If TV or video capabilities are included in PCs or in operating systems, it could result in a reduction in the demand for add-on TV and video devices. Although we believe that our software is a competitive strength, as operating systems such as Windows move to integrate and standardize software support for video capabilities, we will be challenged to further differentiate our products. Our operating results and ability to retain our market share are also dependent on continued growth in the underlying markets for PC, TV and video products.
We may not be able to timely adopt emerging industry standards, which may make our products unacceptable to potential customers, delay our product introductions or increase our costs.

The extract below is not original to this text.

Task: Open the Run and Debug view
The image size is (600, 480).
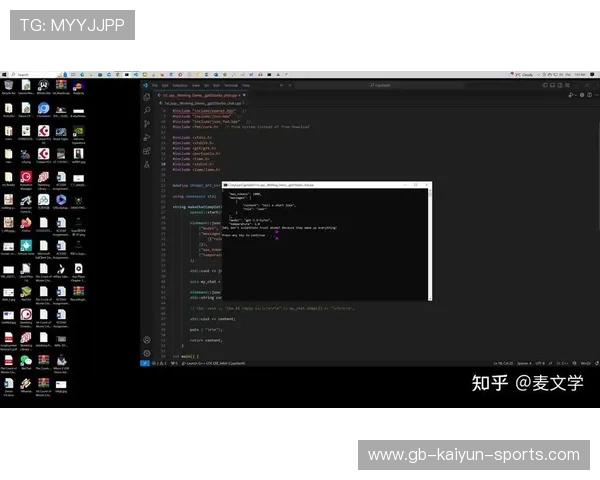Action: click(146, 137)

Our products must comply with a number of current industry standards and practices established by various international bodies. Failure to comply with evolving standards, including video compression standards, TV transmission standards, and PC interface standards, will limit acceptance of our products by the market. If new standards are adopted in the industry, we will be required to adopt those standards in our products. It may take a significant amount of time to develop and design products incorporating these new standards, and we may not succeed in doing so. We may also become dependent upon products developed by third parties and have to pay royalty fees, which may be substantial, to the developers of the technology that constitutes the newly adopted standards.
We are heavily dependent upon foreign markets for sales of our products, primarily the European market, and adverse changes in these markets could reduce our sales.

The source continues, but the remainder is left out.